→ **The exercise**:
Repeat the listing below without any change, starting with the line that contains "Switch to the Sát thủ tab" and going on through the line that contains "Click the Text".
** begin **
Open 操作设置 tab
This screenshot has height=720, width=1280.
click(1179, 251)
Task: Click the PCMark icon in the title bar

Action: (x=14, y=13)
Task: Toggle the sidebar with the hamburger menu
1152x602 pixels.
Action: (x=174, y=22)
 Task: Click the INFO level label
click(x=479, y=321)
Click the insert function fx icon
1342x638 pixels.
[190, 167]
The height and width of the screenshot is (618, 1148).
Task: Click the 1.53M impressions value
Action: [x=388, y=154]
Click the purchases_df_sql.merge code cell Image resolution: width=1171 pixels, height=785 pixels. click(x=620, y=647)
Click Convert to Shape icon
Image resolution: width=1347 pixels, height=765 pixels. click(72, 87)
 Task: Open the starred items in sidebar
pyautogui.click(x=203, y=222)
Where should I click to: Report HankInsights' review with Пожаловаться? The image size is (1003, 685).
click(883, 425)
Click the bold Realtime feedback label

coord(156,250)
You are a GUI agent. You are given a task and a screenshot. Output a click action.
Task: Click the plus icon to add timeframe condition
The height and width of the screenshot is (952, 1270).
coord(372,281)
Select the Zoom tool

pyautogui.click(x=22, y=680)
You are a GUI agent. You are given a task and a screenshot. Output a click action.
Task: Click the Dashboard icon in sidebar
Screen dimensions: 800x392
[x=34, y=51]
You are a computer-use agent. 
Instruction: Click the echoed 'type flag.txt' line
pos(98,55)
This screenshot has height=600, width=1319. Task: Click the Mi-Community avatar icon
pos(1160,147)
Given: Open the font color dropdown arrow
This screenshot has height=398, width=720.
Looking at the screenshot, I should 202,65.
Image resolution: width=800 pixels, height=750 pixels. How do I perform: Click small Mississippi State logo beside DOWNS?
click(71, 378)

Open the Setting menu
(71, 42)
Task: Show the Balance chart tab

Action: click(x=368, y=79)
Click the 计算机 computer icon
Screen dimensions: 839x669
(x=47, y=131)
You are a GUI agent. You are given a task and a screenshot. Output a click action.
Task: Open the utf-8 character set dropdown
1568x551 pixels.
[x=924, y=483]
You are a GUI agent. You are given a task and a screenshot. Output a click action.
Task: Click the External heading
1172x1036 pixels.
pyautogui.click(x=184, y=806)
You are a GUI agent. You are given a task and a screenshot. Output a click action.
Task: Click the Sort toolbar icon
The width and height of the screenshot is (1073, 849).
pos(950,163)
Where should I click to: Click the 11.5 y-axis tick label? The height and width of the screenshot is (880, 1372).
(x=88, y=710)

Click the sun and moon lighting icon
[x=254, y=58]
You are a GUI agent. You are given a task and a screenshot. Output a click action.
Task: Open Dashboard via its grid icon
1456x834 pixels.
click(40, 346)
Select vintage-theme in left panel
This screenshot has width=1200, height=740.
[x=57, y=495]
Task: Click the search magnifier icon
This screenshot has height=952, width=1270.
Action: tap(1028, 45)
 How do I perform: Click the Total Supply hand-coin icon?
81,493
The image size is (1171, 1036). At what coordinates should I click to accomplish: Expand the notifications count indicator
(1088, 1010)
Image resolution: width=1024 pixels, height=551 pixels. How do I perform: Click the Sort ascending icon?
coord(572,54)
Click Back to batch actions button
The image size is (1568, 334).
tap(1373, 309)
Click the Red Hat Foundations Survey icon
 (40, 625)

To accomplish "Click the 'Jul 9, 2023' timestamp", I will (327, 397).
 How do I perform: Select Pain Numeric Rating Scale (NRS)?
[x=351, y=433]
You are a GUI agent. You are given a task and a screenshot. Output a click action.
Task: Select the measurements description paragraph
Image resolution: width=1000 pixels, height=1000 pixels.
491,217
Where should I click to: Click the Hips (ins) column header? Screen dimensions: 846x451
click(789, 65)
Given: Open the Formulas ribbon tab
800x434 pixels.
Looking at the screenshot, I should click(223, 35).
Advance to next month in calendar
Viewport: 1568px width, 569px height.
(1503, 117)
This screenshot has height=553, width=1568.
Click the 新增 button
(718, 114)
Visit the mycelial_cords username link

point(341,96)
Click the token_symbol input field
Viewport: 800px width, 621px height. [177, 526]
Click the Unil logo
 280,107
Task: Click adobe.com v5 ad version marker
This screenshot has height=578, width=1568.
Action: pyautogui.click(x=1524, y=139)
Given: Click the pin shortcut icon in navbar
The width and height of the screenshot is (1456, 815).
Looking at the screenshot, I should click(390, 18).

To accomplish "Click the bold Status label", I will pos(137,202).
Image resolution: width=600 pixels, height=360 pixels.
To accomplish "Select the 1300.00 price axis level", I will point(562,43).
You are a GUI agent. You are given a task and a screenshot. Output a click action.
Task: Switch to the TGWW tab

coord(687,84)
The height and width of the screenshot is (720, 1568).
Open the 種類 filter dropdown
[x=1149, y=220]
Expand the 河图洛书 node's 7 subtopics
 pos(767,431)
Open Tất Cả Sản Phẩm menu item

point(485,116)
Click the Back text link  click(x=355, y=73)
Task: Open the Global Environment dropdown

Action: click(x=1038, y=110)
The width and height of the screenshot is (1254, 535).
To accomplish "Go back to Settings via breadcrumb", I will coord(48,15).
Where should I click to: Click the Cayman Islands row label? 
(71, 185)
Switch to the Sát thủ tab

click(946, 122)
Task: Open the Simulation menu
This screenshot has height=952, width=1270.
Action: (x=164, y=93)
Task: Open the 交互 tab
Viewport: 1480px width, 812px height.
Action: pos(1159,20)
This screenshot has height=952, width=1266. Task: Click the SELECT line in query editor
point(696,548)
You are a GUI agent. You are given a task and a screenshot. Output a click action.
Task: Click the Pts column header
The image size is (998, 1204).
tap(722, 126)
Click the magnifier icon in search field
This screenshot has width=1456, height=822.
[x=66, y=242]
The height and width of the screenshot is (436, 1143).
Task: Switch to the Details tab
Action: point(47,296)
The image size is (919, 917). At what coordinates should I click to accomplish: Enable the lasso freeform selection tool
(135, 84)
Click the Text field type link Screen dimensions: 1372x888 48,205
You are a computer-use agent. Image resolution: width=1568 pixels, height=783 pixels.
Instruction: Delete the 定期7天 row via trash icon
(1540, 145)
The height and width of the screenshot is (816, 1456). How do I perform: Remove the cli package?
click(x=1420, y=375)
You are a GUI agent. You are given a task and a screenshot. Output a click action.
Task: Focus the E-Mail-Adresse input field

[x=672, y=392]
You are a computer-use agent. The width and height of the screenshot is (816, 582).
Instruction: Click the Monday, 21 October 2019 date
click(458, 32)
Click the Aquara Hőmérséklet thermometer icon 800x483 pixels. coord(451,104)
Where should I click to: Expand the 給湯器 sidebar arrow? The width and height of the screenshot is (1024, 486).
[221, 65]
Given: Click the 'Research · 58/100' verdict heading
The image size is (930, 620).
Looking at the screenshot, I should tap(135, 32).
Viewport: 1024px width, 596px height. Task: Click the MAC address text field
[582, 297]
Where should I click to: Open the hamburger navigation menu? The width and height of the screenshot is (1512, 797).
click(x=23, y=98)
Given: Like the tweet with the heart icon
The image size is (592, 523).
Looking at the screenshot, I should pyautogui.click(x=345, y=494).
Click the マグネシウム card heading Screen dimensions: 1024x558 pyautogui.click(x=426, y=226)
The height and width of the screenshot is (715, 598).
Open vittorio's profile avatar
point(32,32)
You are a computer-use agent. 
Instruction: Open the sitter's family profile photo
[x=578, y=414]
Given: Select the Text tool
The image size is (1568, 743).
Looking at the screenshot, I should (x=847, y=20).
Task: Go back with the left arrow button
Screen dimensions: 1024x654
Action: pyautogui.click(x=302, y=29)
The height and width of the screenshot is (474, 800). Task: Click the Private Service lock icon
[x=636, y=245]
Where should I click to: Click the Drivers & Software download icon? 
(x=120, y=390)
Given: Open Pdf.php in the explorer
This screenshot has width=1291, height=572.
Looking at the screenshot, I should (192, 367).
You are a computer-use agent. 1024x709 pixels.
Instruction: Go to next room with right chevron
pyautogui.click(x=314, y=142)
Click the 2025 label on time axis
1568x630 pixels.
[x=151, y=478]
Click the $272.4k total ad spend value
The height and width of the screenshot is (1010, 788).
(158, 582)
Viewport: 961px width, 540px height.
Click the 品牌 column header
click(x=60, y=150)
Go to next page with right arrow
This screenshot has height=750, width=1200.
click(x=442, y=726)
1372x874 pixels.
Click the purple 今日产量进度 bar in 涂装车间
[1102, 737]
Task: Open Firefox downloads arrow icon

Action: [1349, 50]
** end **
→ **Completed task**:
Switch to the Sát thủ tab

click(946, 122)
Task: Open the Simulation menu
This screenshot has height=952, width=1270.
Action: (x=164, y=93)
Task: Open the 交互 tab
Viewport: 1480px width, 812px height.
Action: pos(1159,20)
This screenshot has height=952, width=1266. Task: Click the SELECT line in query editor
point(696,548)
You are a GUI agent. You are given a task and a screenshot. Output a click action.
Task: Click the Pts column header
The image size is (998, 1204).
tap(722, 126)
Click the magnifier icon in search field
This screenshot has width=1456, height=822.
[x=66, y=242]
The height and width of the screenshot is (436, 1143).
Task: Switch to the Details tab
Action: point(47,296)
The image size is (919, 917). At what coordinates should I click to accomplish: Enable the lasso freeform selection tool
(135, 84)
Click the Text field type link Screen dimensions: 1372x888 48,205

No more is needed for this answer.